▸ REQUEST: Reproduce the items below, substituting "Which spot should I click to:" for every instance of "Where should I click to:" and leaving everything else unchanged.

□ □ □ □ □

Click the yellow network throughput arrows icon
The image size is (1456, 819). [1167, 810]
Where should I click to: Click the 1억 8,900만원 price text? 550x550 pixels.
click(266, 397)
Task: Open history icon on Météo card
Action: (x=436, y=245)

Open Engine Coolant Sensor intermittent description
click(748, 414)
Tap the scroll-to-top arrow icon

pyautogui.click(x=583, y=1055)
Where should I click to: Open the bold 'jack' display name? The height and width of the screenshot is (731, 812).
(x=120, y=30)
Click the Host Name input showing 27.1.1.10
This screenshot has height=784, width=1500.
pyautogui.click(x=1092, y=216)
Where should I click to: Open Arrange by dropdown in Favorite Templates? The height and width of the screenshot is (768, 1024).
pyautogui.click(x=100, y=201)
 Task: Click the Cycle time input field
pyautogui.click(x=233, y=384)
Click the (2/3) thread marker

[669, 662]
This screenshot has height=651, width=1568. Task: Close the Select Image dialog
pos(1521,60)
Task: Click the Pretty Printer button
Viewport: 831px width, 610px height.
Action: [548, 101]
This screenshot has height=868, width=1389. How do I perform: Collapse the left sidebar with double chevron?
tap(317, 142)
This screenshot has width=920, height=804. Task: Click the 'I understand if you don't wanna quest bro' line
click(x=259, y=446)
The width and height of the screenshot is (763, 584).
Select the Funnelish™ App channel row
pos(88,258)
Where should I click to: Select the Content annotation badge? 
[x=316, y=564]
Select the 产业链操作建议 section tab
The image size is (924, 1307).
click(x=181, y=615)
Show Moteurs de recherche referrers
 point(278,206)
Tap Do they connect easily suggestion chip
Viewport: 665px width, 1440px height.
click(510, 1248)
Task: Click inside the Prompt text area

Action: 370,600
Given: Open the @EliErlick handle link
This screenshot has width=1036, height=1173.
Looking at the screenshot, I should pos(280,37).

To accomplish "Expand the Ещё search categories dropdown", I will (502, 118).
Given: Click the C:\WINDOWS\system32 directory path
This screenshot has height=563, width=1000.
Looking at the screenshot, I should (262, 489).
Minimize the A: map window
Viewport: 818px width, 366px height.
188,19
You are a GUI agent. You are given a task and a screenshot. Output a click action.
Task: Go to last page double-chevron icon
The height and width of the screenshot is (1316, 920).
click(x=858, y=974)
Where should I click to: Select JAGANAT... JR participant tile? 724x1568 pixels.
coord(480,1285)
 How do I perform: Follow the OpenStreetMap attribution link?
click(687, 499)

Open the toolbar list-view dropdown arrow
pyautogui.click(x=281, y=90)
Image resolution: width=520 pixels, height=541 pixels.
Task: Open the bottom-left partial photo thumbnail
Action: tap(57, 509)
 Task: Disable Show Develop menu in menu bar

□ □ □ □ □

▸ TASK RESPONSE:
Click the yellow network throughput arrows icon
The image size is (1456, 819). [1167, 810]
Which spot should I click to: Click the 1억 8,900만원 price text? 550x550 pixels.
click(266, 397)
Task: Open history icon on Météo card
Action: (x=436, y=245)

Open Engine Coolant Sensor intermittent description
click(748, 414)
Tap the scroll-to-top arrow icon

pyautogui.click(x=583, y=1055)
Which spot should I click to: Open the bold 'jack' display name? The height and width of the screenshot is (731, 812).
(x=120, y=30)
Click the Host Name input showing 27.1.1.10
This screenshot has height=784, width=1500.
pyautogui.click(x=1092, y=216)
Which spot should I click to: Open Arrange by dropdown in Favorite Templates? The height and width of the screenshot is (768, 1024).
pyautogui.click(x=100, y=201)
 Task: Click the Cycle time input field
pyautogui.click(x=233, y=384)
Click the (2/3) thread marker

[669, 662]
This screenshot has height=651, width=1568. Task: Close the Select Image dialog
pos(1521,60)
Task: Click the Pretty Printer button
Viewport: 831px width, 610px height.
Action: [548, 101]
This screenshot has height=868, width=1389. How do I perform: Collapse the left sidebar with double chevron?
tap(317, 142)
This screenshot has width=920, height=804. Task: Click the 'I understand if you don't wanna quest bro' line
click(x=259, y=446)
The width and height of the screenshot is (763, 584).
Select the Funnelish™ App channel row
pos(88,258)
Which spot should I click to: Select the Content annotation badge? 
[x=316, y=564]
Select the 产业链操作建议 section tab
The image size is (924, 1307).
click(x=181, y=615)
Show Moteurs de recherche referrers
 point(278,206)
Tap Do they connect easily suggestion chip
Viewport: 665px width, 1440px height.
click(510, 1248)
Task: Click inside the Prompt text area

Action: 370,600
Given: Open the @EliErlick handle link
This screenshot has width=1036, height=1173.
Looking at the screenshot, I should pos(280,37).

To accomplish "Expand the Ещё search categories dropdown", I will (502, 118).
Given: Click the C:\WINDOWS\system32 directory path
This screenshot has height=563, width=1000.
Looking at the screenshot, I should (262, 489).
Minimize the A: map window
Viewport: 818px width, 366px height.
188,19
You are a GUI agent. You are given a task and a screenshot. Output a click action.
Task: Go to last page double-chevron icon
The height and width of the screenshot is (1316, 920).
click(x=858, y=974)
Which spot should I click to: Select JAGANAT... JR participant tile? 724x1568 pixels.
coord(480,1285)
 How do I perform: Follow the OpenStreetMap attribution link?
click(687, 499)

Open the toolbar list-view dropdown arrow
pyautogui.click(x=281, y=90)
Image resolution: width=520 pixels, height=541 pixels.
Task: Open the bottom-left partial photo thumbnail
Action: tap(57, 509)
 Task: Disable Show Develop menu in menu bar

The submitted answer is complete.